>> START DOCUMENT SEGMENT

2012-05-15 Thread Steve Roberts
On May 15, 9:19 am, jcbollinger  wrote:
> That's excellent advice, but regardless of POSIX, there is a wide
> variety of real-world systems that do not enforce such a constraint,
> and there are many machines that have users and/or groups with
> duplicate IDs.  Therefore POSIX, too, is irrelevant to the question.

Well, sorry but you said unix before.  so I thought you wanted to
actually look at what UNIX specifies. enough talking about unix specs
then.

> Indeed you do, and that's an area Puppet is good at dealing with.
> Note that already there is the concept that the login name is the key
> identifier -- UIDs *for a given login* should be the same across
> machines.

not exactly.  it can push out new users,groups but it can't out of the
box make a given machine match the user,group manifest that is desired
by a system administrator.  you have said this yourself in that puppet
will error out and you have to go and fix it.

> > what I am wondering is why not support that mapping coded into a
> > puppet data structure?  specify I want uid 542 to have a 'foo' and a
> > 'bar' entry and then using the API functions make it so.
>
> You mean like this?
>
> user {
>   'foo': uid => 542, allowdupe => true;
>   'bar': uid => 542, allowdupe => true;
> }

nope.  the other way around :)  using the uid as a key.  but anyways
was just a quick thought.  not sure it would be practical to make that
change.  so we can ignore that thought.

> User and group data other than ID numbers are all userland concepts in
> the first place, so it is natural that that Puppet's data model for
> these is matched to userland.  The specific tools Puppet uses on
> various systems are really not the point.  Puppet goes to considerable
> effort to provide a system abstraction that is internally consistent
> and that is as suitable as possible across a wide variety of systems.
> User and group names are the identifiers that work for that.  UID and
> GID just aren't suitable.

I get that puppet has decided on using the account name and group name
as keys.

and yes userland (aka not kernel).  but there is a difference between
having a program using API calls and calling an external binary.

think of it like it you are writing perl code to update a mysql
database.  do you exec the mysql command line binary and screen scrape
the output?  or do you use DBD::mysql via the DBI module?

if you use an API you get a MUCH better view of the environment and
can handle errors far better.

for example right now.  just delete a line for a user out of /etc/
shadow that puppet is controlling.  will it put it back?  no.  it
errors out.  this isn't a duplicate userid case.  this is unique
usernames just a missing line and poof.  puppet (out of the box) can't
make the system match the manifest.

to repair you have to manually delete that user out of /etc/passwd
and /etc/group as well and then re-apply puppet.

That just feels VERY fragile to me.

>> END DOCUMENT SEGMENT
>> START RAW DATA

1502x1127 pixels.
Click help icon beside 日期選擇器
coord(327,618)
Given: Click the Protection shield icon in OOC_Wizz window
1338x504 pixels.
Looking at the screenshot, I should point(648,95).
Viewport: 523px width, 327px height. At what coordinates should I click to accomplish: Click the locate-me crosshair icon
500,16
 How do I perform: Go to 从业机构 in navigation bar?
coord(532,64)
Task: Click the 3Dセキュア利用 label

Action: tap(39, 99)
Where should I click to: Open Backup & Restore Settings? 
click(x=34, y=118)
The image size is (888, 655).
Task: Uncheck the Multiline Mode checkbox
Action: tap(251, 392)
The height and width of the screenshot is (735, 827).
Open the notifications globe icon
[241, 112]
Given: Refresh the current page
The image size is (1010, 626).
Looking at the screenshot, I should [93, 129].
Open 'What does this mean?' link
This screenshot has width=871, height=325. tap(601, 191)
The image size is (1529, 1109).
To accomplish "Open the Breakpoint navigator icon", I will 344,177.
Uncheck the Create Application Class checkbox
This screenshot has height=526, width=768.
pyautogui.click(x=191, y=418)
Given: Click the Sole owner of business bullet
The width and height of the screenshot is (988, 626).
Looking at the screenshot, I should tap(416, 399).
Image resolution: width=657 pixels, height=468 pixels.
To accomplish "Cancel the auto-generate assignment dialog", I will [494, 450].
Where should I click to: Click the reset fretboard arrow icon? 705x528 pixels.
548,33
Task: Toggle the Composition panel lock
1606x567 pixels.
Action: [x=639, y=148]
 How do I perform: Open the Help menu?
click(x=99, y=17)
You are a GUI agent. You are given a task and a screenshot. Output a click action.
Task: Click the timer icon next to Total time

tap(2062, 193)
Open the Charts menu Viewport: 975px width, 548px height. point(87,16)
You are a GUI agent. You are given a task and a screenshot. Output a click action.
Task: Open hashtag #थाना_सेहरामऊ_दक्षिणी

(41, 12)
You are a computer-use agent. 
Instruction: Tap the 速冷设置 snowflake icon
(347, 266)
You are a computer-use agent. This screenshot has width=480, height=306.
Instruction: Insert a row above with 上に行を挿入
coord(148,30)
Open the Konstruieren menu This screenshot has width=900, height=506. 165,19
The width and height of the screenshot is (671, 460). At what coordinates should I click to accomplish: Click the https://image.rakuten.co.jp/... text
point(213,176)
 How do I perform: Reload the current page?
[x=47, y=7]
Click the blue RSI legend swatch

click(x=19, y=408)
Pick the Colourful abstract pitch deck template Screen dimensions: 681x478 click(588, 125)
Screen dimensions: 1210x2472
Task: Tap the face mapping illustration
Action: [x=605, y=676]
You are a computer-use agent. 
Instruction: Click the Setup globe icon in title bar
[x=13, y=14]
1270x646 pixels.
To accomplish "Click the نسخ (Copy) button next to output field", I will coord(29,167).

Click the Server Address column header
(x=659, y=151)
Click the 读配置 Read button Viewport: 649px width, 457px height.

>> END RAW DATA

**PROBLEMS:**
**a.** In the Puppet mailing-list message, how would the sentence "I get that puppet has decided on using the account name and group name as keys." read in Spanish?
**b.** Can you write the next part of the Puppet mailing-list message, picking up right after its last sentence?

**TASK-BY-TASK ANSWERS:**
**a.** Entiendo que Puppet ha decidido usar el nombre de cuenta y el nombre de grupo como claves.

**b.**
> > My preference is to have it set the state to how I want it without
> > having to cleanup the mess on a box.
>
> And here we're heading back toward DWIM.  Puppet provides means to
> achieve each task you have brought up, just not the particular means
> you would prefer it to have.  You already acknowledged that you
> weren't expecting a DWIM oracle.  If you give Puppet a configuration
> description that doesn't match what you really want, then a need for
> some sort of cleanup is likely.

actually no it really doesn't.  bombing out with an error and
requiring manual patch up on potentially thousands of systems seems be
be a really bad lack of feature.  Having bad operators that sometimes
do things they shouldn't is reality.  If I was in a small shop that
had 2-3 admins sure it would be fine.

puppet is billed as a tool to define a manifest and then have that
manifest applied to a given target system and puppet will make the
system look like the manifest that was specified.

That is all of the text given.